Para bile erdem sayılabilir. Önemli olan hayat ile uyumlu bir şekilde, yani rahatça yaşamaktır. Bu yüzden paraya, ya da artı değere önem vermeyi kötülemeyeceğiz. İnsanlık topyekun halde parasal düzeni seçmişse felsefeye sadece bununla ilgili sorular sormak düşer. Parasal düzeni insana rağmen değiştiremeyiz. Nitekim modern hayatın oyuncakları, teknolojisi, ve politikası gibi zırvalıklar insanların rızasıyla bu kadar geçerli olabilmiştir.
Bu saçma düzende kazançlı olanın da saçma olacağı aşikardır. Kötü düzende kötüye iyi denir. Eğer mevcut değerler dizisine uygun bir kazanç arıyorsanız televizyonu açın. Orada önem verilen şeyler sizin hedefinizdir. Daha makul yanıtlar arayanlar ise internete ya da herhangi bir yere değil kendi içlerine bakmalıdırlar. İnsan mutluluğu yalnızca içinde bulabilir. Siz mutsuz oldum demedikçe mutsuz olmazsınız. Mutlu olmak da yine yetinmekle ilgilidir ve uzakta değildir.
Tarih boyunca değişen değer yargılarından iyi olanın göreliliğini anlayabilirsiniz. Seçimlerimizin değişkenliğini ve kesin bir kanaatin olmadığını farklı bireyler olmamızdan bile anlayabilirsiniz. Farklı bireyler farklı yargılar demektir.
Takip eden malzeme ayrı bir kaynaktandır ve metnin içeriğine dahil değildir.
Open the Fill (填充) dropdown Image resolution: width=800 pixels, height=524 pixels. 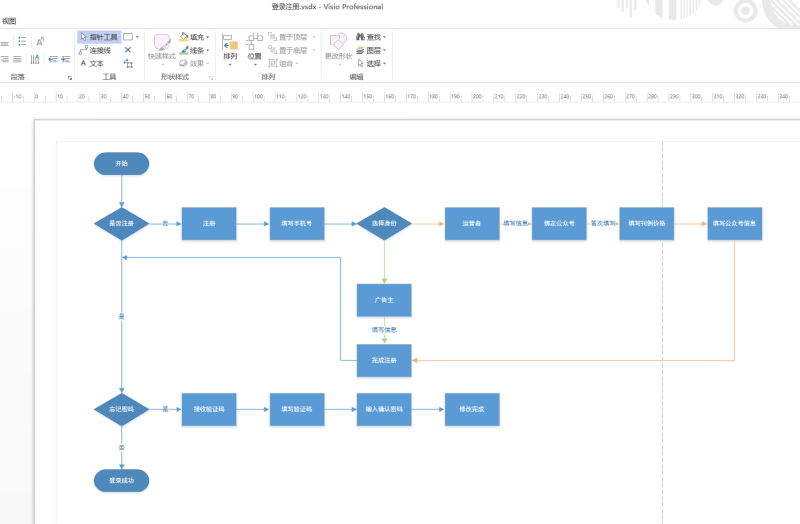(x=194, y=37)
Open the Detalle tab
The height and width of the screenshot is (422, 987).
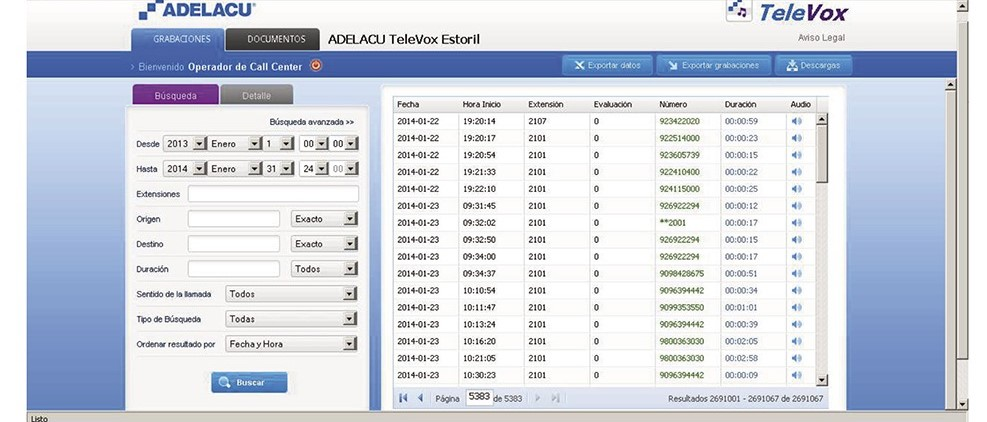256,95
Farklı olmak temelimizdeyken herkes için uygun olanı belirlemek de güçtür. En kazançlı iş de sizi en rahat ettirendir. Lakin değinilmesi gereken ufak noktalar olabilir. Bir işten kazançlı olmak açısından ne beklenir, bunu siz düşünün. Ne beklenmeyeceğini biz söyleyelim.
Kazançlı bir iş hayatınızın önüne geçemez. Çalışmak yaşamaktan öndeyse bu işte bir yanlışlık var demektir. İnsanoğlu çalışmak için mi vardır? Çalışmak asıl mesele olsaydı emin olun canlılık bile olmazdı, enerji formlar arasında geçiş yapar dururdu. Bu hayatın farklı bir yanı var. Tecrübe etmek, görmek, farklılık katmak bizim amaçlarımızdır. Kazancımız farklılığımızdır. Deneyimleyip tadına vardığımızda kazanmışızdır. Para denilen kağıtlar böyle bir şeyin ölçütü olamaz. Sizin yaşadıklarınız sizin ölçütlerinizle kazançlı hale gelir.
Şahsen konuşmam gerekirse en kazançlı iş hayatımı işgal etmeyendir. Sorular sormalıyım. Sormak için de meşgul olmamak gerekir. Fiziksel değil zihinsel meşguliyetten bahsediyorum. Hisselerin nazlı yaşantısı, piyasaların anlamsız çalkantısı veya borçluların palavraları yerine evrenin ötesini merak etmeliyim. Benim için kazanç merak etmektir. Düşünceler kazanmak isterim. Ne kadar yorulursam yorulayım, zihnimde her zaman hareketli olabilmeliyim. Bunun için de modernitenin dışına çıkabileceğim basit bir iş hedeflemeliyim. Kısacası, sistemin dişlilerine en uzak olduğum yerde en iyiyim.